Data Science!

Hey guys, I have started down the path of Data Science I am currently loving R and the Shiny framework for web apps..
I'd like to know who's gotten into it? What has your experience been? Any production on Data Analysis? What Language do you prefer? Python, R, Matlab yuck, or other?

2 Likes

I know enough R to make pretty data visualizations and embarrass myself for serious work.

I prefer lua to Python for Data stuff, I've used Torch, Caffe, Tensorflow. Matlab in production.

Ended up pivoting from data science to machine learning in my work/research

Torch is the future.

4 Likes

This is incredibly interesting thank you very much!! This is what I love about these forums

I am precisely starting to get into machine learning, it feels like the next logical step from Data Analysis, then AI, maybe..

1 Like

let me know how that goes, I will one day head down that path.

1 Like

Sorry to bump/necro this thread, but I thought the below information would be pertinent to the discussion.

Through work, I've poked at Shiny a bit. There are some good things there for sure, and it certainly makes it easy to present your findings. We're still evaluating it for surfacing some data to our engineers.

The company I work for is a Microsoft shop, so I'm becoming versed in the Microsoft Cloud stack. I currently work with Azure ML Studio and cloud data storage. As of yet, our projects haven't required a Hadoop Cluster (HDInsight) to solve.

The best piece of advice I've received: "Broaden your tool belt - a hammer alone isn't going to get this done!"

Don't get too wrapped up in individual tools - unless of course your company has selected for you. Know what's out there tool wise, know what the limitations, and start solving real problems! I know, easier said than done.

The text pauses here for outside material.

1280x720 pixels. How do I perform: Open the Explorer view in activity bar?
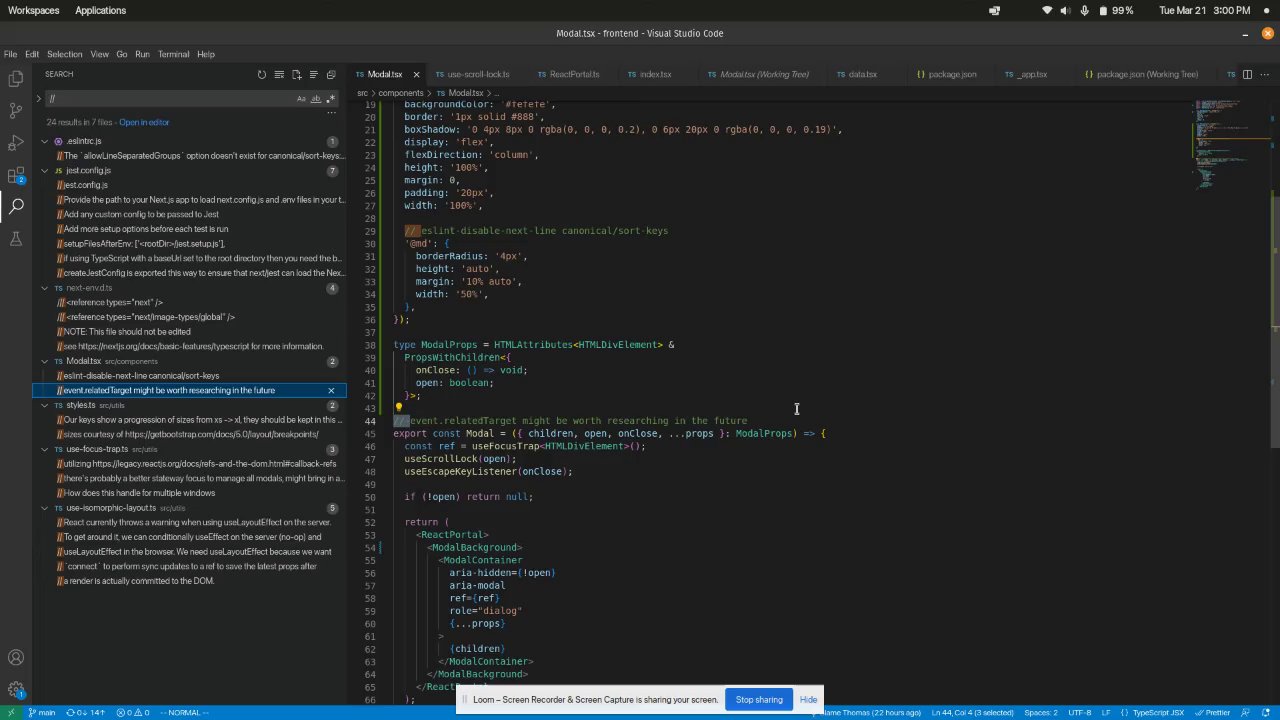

Unless you're going to have someone prep your data for you (which I don't recommend), know how to work with SQL, JSON, and parse text...it sucks, but sometimes there's no other alternative.

For languages, it depends what you want to do. I'm interested in Deep Learning and GPU compute. In the graphic below it looks like Python and C++ would be a reasonably safe bet. Personally, I would lean towards Python. Python and R, as least right now, are gaining momentum. In the Microsoft space R is edging, but slightly. For many things, Microsoft supports both R and Python. In open, I would argue Python is leading.

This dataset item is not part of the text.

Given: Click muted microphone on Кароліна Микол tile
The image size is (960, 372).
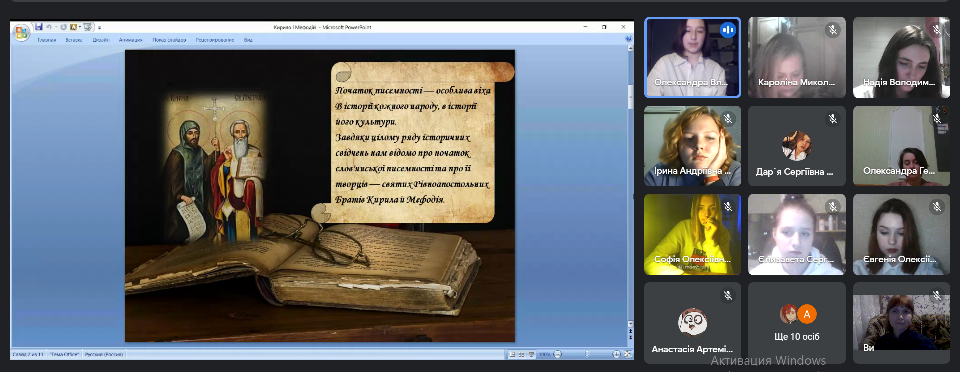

There are other caveats here as well. I know there are packages in R that support MXNet and some of the other popular packages, so it's not always clear cut just looking at the base offerings.

Another tip I've picked up from other in the industry is the use of notebooks (Jupyter). These allow you to provide reproducible results AND document as you go.

I was initially thinking about building an NVidia digits box, but now I'm not so sure. It comes configured with a web interface and would provide: Caffe, Theano, Torch, BIDMach. If I did go this route, it would be a cut down version of it. Otherwise, I'll roll my own monstrosity.

When my classes break in August, I want to consider either doing the Microsoft Stack EdX courses or fast.ai's MOOC. The former is too many hours than I have time for (200-300+), so I'll likely do the latter (70+) and learn some Python at the same time. I want to accelerate my learning!

Hope this helps.

2 Likes

Helps a lot thank you. Very interesting and informative. :+1::+1::+1:

Modeling Random Samples from Normal Distributions with OpenOffice Calc & C++ Part I

Modeling Random Samples from Normal Distributions with OpenOffice Calc & C++ Part II

Yeah, it’s pretty trivial, but I have to do something with too much time on my hands.